_Task item:_ Transcribe word for word the lines below from the line with "Task: Open the In Progress tab" through the line with "Given: Click the Sensitive", ends included.

Records from a collection
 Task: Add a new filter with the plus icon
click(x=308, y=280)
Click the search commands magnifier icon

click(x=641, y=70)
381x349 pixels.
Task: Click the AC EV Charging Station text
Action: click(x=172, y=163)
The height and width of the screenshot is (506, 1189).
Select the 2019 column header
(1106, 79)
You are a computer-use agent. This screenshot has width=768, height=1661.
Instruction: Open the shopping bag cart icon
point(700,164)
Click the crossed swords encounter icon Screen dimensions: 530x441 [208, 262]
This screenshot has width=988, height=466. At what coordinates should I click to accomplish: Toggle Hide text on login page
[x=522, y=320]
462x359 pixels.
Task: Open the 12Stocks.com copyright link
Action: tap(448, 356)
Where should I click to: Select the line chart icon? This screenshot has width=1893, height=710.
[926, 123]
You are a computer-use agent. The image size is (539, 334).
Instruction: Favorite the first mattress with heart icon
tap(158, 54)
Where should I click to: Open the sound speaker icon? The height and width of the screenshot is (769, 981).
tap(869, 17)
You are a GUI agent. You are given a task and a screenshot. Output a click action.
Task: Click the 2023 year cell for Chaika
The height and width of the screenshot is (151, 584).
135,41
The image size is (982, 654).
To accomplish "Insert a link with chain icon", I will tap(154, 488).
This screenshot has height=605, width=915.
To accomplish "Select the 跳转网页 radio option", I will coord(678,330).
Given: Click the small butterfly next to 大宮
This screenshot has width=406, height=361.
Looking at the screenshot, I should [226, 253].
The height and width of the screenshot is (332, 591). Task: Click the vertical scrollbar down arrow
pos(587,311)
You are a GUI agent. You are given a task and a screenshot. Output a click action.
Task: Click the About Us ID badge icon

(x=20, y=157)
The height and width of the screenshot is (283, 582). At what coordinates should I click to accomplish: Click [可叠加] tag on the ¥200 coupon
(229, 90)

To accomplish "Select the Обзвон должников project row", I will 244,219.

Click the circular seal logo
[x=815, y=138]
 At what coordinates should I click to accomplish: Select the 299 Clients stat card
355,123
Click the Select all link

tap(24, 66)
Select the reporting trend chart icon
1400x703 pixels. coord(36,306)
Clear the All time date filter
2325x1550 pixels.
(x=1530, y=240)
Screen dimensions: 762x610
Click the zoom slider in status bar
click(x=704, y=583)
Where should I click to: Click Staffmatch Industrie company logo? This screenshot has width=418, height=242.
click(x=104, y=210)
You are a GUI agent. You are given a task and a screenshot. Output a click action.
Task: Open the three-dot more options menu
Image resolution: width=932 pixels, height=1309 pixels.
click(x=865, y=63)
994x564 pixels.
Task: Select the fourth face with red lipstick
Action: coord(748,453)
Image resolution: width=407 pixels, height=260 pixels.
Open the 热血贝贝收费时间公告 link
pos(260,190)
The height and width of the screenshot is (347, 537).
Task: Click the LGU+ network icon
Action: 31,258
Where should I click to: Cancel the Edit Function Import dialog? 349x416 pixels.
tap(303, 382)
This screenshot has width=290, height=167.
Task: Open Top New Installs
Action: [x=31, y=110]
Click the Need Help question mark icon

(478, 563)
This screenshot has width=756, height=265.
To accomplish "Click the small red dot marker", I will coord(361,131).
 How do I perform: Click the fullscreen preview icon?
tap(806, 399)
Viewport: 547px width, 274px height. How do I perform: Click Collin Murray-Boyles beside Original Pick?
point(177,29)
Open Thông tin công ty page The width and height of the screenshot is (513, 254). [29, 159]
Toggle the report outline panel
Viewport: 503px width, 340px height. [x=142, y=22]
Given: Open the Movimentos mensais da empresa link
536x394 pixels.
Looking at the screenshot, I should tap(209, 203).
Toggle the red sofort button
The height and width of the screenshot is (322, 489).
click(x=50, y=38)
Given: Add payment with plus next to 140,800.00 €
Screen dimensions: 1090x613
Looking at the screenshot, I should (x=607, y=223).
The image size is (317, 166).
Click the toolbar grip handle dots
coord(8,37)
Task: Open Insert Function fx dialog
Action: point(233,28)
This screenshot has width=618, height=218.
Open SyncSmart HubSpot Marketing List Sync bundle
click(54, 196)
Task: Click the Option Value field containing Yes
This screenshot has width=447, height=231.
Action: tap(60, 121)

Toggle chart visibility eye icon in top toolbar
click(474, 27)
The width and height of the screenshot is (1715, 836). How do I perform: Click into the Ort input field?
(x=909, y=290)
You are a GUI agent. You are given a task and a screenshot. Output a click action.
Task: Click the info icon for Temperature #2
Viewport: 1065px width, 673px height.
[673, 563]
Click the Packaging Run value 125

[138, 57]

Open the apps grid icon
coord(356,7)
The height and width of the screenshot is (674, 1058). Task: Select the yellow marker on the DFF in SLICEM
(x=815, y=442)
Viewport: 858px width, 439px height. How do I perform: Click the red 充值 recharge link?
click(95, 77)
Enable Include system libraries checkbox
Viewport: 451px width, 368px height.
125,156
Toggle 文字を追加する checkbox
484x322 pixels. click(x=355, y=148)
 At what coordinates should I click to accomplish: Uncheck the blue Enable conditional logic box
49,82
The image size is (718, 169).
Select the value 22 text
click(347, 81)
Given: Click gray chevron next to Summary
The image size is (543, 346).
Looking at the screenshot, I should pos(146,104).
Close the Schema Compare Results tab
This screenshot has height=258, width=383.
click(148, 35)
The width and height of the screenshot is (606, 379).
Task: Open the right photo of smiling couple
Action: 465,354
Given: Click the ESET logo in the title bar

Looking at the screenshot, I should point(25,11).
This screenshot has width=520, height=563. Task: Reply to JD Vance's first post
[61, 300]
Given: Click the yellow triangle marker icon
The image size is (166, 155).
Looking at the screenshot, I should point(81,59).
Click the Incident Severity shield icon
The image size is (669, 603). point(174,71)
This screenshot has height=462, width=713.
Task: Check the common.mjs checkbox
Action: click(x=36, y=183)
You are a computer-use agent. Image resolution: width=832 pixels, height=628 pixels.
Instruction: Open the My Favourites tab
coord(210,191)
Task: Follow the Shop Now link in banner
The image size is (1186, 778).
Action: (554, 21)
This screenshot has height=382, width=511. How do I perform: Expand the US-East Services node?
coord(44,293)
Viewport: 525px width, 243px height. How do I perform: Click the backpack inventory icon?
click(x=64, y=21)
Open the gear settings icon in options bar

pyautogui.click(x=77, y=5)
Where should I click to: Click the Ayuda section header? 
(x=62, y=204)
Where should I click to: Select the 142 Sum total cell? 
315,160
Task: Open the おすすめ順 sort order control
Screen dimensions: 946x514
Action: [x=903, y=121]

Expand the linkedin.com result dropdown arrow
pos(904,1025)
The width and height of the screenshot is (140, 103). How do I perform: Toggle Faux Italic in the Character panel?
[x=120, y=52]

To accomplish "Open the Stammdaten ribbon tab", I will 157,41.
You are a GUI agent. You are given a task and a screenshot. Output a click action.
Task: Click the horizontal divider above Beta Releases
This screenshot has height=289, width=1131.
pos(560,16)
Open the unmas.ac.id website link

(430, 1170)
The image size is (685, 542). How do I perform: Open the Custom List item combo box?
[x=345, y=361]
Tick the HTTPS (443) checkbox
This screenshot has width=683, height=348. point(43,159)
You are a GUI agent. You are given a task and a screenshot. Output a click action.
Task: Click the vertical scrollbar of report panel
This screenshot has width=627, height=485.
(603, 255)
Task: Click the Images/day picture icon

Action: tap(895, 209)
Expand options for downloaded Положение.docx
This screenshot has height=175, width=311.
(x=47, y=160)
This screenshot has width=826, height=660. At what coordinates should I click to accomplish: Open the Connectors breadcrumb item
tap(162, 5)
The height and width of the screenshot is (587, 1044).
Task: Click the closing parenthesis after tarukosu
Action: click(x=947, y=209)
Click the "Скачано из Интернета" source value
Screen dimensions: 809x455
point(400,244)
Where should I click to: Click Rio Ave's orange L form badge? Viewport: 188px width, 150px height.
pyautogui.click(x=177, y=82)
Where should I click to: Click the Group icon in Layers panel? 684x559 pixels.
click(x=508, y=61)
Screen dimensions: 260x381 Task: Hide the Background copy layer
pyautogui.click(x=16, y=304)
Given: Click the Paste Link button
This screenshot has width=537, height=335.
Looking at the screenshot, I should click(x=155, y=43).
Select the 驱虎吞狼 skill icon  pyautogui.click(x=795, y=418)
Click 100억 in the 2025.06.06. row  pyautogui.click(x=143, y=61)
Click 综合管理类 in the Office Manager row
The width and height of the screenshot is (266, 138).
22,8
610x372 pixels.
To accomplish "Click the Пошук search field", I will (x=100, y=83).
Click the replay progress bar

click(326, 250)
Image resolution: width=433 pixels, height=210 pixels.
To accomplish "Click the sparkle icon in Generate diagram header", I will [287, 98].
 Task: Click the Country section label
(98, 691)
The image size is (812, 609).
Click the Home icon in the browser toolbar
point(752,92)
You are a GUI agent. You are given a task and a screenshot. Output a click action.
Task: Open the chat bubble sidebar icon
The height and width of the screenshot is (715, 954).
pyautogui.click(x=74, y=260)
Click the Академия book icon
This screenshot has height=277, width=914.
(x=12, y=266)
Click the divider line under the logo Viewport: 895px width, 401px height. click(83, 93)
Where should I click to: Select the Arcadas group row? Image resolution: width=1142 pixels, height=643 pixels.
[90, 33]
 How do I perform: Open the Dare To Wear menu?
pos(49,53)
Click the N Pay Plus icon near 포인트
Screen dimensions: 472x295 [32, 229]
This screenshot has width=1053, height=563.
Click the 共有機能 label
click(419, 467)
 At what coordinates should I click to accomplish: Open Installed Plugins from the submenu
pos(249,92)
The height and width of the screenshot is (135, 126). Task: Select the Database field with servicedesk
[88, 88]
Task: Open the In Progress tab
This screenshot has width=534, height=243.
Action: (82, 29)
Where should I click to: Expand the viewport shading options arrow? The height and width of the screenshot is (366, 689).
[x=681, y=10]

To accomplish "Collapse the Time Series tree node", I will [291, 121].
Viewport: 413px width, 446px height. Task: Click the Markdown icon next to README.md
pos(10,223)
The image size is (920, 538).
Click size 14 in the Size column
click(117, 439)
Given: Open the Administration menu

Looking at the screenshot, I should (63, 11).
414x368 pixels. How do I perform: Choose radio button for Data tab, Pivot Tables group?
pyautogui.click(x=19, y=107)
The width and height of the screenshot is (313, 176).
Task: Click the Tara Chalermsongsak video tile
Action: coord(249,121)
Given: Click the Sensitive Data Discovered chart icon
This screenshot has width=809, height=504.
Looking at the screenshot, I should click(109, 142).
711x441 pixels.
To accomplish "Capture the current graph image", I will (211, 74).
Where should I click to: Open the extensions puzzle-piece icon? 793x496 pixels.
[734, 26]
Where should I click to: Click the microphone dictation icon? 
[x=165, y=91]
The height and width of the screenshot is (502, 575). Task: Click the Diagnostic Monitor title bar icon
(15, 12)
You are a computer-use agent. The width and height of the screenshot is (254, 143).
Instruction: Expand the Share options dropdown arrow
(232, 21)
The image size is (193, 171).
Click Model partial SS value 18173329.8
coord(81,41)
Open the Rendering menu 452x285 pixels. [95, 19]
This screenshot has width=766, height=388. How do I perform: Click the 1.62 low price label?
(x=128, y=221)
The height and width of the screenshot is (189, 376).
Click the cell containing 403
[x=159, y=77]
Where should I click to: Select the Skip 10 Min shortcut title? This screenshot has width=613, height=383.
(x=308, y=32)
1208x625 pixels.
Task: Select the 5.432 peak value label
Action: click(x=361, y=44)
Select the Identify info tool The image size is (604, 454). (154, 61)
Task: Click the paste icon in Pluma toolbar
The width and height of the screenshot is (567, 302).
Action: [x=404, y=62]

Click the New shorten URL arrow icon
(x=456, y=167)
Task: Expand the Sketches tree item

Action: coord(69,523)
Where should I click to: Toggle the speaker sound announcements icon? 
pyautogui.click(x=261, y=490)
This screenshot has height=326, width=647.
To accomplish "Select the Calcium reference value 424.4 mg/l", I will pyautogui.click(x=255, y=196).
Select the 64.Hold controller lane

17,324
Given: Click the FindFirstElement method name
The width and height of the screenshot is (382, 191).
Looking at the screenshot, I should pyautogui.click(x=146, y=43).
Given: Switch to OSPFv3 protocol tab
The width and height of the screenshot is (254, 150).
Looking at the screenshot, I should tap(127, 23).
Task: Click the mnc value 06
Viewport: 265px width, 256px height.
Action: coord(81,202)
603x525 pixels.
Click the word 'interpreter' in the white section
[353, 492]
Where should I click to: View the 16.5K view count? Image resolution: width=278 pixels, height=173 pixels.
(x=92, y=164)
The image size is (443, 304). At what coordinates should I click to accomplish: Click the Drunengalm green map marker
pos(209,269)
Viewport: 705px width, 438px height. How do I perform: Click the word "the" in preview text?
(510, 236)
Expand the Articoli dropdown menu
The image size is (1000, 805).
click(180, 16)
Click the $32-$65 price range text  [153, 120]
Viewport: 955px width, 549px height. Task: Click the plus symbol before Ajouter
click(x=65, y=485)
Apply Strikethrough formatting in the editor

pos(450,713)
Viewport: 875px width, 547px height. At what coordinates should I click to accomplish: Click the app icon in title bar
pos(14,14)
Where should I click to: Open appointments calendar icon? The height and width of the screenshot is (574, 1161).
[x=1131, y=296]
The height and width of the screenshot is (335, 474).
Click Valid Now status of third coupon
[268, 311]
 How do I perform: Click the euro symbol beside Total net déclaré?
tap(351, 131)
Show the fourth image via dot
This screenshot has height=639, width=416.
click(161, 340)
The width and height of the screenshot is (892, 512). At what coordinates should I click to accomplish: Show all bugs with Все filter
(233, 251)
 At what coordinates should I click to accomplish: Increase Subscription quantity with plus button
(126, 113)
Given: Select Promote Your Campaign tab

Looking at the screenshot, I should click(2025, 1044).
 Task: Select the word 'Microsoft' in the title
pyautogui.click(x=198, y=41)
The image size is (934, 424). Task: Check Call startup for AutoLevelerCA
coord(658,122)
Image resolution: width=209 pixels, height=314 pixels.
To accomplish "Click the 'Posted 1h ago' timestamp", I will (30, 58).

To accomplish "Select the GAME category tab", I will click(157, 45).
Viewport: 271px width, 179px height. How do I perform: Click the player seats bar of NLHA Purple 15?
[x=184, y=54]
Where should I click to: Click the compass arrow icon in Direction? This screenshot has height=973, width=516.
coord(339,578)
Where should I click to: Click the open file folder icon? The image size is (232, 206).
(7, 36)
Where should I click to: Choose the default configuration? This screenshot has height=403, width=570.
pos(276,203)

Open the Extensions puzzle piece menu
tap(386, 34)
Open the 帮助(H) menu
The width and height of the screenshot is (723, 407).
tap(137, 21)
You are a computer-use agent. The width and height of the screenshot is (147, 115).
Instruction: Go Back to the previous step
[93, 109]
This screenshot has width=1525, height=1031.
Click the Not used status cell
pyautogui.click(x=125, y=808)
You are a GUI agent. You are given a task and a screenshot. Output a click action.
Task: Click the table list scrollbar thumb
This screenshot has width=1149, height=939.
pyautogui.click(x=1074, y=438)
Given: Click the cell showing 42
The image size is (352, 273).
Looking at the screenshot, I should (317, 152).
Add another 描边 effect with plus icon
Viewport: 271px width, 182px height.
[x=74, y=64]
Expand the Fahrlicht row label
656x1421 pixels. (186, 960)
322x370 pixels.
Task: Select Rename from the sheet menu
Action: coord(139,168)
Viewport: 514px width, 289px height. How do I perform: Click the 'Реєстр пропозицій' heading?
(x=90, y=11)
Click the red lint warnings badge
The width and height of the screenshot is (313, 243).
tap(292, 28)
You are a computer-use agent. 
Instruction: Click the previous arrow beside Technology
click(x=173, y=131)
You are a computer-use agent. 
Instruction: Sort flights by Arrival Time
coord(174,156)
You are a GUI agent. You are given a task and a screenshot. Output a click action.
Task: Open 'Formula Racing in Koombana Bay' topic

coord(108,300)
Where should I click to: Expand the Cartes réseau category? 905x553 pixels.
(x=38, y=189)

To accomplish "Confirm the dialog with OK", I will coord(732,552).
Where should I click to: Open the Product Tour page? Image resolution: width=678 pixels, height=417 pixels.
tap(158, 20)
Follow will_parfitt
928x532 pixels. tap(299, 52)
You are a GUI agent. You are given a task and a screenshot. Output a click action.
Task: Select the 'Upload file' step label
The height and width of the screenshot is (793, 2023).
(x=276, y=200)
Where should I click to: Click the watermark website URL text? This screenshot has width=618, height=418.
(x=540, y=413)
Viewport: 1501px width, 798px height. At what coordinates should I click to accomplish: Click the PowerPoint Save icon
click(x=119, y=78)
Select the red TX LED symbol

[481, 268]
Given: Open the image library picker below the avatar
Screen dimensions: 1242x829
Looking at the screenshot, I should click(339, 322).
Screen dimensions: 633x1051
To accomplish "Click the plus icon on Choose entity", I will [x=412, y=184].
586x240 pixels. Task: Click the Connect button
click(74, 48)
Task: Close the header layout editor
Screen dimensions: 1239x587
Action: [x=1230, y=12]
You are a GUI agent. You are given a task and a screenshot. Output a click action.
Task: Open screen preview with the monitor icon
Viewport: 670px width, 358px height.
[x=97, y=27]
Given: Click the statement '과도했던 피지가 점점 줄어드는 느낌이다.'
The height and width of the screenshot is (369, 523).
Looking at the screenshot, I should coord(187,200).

_Response box:_
Task: Open the In Progress tab
This screenshot has width=534, height=243.
Action: (82, 29)
Where should I click to: Expand the viewport shading options arrow? The height and width of the screenshot is (366, 689).
[x=681, y=10]

To accomplish "Collapse the Time Series tree node", I will [291, 121].
Viewport: 413px width, 446px height. Task: Click the Markdown icon next to README.md
pos(10,223)
The image size is (920, 538).
Click size 14 in the Size column
click(117, 439)
Given: Open the Administration menu

Looking at the screenshot, I should (63, 11).
414x368 pixels. How do I perform: Choose radio button for Data tab, Pivot Tables group?
pyautogui.click(x=19, y=107)
The width and height of the screenshot is (313, 176).
Task: Click the Tara Chalermsongsak video tile
Action: coord(249,121)
Given: Click the Sensitive Data Discovered chart icon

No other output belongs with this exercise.